→ GIVEN RECORDS
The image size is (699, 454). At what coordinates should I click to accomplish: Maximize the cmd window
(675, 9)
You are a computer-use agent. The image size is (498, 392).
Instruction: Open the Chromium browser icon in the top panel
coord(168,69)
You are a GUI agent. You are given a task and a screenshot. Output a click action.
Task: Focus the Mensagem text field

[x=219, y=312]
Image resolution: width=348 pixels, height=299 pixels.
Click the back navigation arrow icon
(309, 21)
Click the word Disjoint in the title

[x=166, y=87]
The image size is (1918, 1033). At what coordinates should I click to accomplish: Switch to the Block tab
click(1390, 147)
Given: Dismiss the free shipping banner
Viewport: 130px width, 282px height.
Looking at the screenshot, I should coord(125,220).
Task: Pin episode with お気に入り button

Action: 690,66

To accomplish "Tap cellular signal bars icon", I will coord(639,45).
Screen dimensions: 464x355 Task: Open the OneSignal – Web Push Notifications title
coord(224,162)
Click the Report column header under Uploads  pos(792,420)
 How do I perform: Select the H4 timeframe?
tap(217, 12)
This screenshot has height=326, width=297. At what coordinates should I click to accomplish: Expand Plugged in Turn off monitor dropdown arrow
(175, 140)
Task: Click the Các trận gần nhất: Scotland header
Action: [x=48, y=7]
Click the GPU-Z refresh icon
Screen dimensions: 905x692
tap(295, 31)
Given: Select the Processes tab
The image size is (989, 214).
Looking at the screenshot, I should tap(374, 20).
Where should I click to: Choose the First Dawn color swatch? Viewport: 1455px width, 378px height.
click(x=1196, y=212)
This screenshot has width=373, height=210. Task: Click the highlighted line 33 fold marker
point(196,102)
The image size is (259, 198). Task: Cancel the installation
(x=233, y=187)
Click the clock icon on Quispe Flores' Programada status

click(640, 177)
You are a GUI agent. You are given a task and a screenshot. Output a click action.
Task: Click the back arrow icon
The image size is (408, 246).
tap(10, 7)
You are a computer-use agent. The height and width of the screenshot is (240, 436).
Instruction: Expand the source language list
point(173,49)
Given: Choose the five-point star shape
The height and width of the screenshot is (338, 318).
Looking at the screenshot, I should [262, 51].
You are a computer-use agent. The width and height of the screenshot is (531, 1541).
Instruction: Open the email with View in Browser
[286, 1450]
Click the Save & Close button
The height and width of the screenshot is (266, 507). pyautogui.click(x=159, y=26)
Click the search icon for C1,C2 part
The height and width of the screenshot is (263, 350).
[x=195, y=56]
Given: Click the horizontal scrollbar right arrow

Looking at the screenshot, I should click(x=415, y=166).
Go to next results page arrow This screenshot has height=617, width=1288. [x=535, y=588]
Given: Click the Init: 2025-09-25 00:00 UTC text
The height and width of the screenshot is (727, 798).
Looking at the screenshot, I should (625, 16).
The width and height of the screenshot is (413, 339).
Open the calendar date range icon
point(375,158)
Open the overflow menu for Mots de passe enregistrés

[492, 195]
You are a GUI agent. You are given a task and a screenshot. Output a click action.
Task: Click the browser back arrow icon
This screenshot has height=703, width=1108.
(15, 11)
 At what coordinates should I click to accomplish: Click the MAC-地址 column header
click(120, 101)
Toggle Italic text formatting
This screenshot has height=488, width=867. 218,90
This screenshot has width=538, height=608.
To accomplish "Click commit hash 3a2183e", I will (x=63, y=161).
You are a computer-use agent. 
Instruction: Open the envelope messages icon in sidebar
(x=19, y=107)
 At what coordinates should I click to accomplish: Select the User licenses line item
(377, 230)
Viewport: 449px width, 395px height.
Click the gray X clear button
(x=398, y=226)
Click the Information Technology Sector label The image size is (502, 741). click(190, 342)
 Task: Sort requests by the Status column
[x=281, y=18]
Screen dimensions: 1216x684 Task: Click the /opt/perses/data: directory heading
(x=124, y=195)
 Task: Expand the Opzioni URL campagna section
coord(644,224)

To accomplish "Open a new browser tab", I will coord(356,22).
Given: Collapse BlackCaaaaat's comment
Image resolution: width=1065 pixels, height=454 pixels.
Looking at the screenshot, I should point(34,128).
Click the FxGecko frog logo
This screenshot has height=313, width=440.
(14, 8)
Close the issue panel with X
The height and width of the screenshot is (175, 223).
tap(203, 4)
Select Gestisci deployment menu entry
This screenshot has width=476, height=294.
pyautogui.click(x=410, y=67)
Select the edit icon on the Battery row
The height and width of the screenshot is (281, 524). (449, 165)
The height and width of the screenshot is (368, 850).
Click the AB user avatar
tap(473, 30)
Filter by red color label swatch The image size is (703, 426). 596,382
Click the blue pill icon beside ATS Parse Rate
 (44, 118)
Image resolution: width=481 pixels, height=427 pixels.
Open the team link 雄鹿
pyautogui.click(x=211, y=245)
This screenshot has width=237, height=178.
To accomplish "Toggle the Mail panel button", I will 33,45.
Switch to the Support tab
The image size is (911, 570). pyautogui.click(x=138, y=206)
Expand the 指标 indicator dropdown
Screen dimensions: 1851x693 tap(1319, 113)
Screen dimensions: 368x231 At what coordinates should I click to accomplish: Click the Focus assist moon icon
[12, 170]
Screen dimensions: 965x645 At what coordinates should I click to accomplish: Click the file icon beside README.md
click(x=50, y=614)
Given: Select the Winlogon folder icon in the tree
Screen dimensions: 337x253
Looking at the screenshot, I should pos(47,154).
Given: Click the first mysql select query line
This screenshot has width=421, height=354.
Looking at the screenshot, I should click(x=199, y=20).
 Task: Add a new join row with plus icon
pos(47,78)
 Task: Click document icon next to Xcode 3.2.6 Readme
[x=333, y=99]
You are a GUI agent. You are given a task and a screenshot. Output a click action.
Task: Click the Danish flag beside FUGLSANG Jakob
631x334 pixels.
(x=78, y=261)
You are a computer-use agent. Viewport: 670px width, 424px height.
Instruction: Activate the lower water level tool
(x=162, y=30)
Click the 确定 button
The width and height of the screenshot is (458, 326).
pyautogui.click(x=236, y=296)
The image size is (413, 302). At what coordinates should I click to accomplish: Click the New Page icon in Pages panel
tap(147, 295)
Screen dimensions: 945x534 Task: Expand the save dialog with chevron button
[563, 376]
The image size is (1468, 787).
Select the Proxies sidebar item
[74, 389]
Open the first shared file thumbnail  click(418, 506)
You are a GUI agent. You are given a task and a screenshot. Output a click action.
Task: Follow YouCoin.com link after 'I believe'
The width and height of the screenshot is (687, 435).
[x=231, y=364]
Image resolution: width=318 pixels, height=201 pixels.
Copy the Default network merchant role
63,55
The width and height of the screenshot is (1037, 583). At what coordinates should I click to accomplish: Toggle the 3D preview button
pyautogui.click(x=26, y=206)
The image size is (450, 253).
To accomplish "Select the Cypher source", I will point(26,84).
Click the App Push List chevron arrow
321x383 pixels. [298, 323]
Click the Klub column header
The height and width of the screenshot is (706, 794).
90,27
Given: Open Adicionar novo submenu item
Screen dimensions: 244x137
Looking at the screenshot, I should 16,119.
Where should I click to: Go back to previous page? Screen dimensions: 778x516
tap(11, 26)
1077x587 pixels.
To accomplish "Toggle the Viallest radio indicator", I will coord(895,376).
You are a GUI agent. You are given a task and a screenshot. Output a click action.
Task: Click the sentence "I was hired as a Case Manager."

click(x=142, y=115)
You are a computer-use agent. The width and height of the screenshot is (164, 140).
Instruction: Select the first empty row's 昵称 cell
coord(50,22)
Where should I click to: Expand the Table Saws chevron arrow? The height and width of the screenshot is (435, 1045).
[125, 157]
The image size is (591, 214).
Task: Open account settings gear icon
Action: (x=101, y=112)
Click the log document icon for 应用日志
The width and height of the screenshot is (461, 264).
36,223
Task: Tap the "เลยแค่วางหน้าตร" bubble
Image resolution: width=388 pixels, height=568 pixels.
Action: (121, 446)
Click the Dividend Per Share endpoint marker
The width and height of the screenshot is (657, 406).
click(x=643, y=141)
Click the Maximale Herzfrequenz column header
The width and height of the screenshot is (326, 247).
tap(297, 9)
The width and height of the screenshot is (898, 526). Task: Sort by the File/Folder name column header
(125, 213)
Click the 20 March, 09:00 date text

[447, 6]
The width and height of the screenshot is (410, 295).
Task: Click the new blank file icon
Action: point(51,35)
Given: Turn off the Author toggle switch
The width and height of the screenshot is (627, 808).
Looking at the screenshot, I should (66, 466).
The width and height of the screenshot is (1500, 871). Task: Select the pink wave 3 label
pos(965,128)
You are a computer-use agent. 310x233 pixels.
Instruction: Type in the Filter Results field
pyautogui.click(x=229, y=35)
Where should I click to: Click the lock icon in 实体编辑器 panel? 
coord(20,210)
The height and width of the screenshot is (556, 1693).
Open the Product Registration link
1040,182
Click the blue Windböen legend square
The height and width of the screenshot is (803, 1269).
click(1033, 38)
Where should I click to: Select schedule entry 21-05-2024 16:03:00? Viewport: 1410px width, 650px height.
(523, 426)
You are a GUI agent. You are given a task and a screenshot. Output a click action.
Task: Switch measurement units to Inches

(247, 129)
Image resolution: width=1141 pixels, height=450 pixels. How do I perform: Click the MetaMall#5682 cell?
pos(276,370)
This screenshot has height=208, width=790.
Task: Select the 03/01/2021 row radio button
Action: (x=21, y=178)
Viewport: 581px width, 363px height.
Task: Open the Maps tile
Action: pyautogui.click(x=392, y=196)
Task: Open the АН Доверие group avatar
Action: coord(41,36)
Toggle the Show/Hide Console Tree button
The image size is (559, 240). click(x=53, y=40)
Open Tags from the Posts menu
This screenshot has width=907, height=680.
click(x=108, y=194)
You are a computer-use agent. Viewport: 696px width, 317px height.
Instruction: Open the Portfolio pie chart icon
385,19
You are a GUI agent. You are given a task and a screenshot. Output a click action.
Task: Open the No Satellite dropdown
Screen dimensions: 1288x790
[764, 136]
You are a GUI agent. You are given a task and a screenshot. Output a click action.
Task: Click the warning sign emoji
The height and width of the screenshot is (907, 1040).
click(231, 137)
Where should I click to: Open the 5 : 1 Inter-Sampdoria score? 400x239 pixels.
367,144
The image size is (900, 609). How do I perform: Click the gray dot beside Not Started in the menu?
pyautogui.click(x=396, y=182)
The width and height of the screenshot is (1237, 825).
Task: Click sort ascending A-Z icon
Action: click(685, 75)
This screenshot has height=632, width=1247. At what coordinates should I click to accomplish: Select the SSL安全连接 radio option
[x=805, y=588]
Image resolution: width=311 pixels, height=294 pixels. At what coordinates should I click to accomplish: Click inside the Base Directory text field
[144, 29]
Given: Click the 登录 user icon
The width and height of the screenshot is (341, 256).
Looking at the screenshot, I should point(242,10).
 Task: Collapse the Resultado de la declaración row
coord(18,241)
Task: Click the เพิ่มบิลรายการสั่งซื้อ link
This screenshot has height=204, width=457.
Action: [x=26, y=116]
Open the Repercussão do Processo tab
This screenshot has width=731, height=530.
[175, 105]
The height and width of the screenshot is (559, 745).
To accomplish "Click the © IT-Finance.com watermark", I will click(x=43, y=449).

→ ASSIGNED TASK
In the entries above, find the line holding "Screen dimensions: 464x355" and the line holding "Given: Choose the five-point star shape"; print both of them and every line between, exactly, and nothing else.

→ FINISHED EXERCISE
Screen dimensions: 464x355 Task: Open the OneSignal – Web Push Notifications title
coord(224,162)
Click the Report column header under Uploads  pos(792,420)
 How do I perform: Select the H4 timeframe?
tap(217, 12)
This screenshot has height=326, width=297. At what coordinates should I click to accomplish: Expand Plugged in Turn off monitor dropdown arrow
(175, 140)
Task: Click the Các trận gần nhất: Scotland header
Action: [x=48, y=7]
Click the GPU-Z refresh icon
Screen dimensions: 905x692
tap(295, 31)
Given: Select the Processes tab
The image size is (989, 214).
Looking at the screenshot, I should tap(374, 20).
Where should I click to: Choose the First Dawn color swatch? Viewport: 1455px width, 378px height.
click(x=1196, y=212)
This screenshot has width=373, height=210. Task: Click the highlighted line 33 fold marker
point(196,102)
The image size is (259, 198). Task: Cancel the installation
(x=233, y=187)
Click the clock icon on Quispe Flores' Programada status

click(640, 177)
You are a GUI agent. You are given a task and a screenshot. Output a click action.
Task: Click the back arrow icon
The image size is (408, 246).
tap(10, 7)
You are a computer-use agent. The height and width of the screenshot is (240, 436).
Instruction: Expand the source language list
point(173,49)
Given: Choose the five-point star shape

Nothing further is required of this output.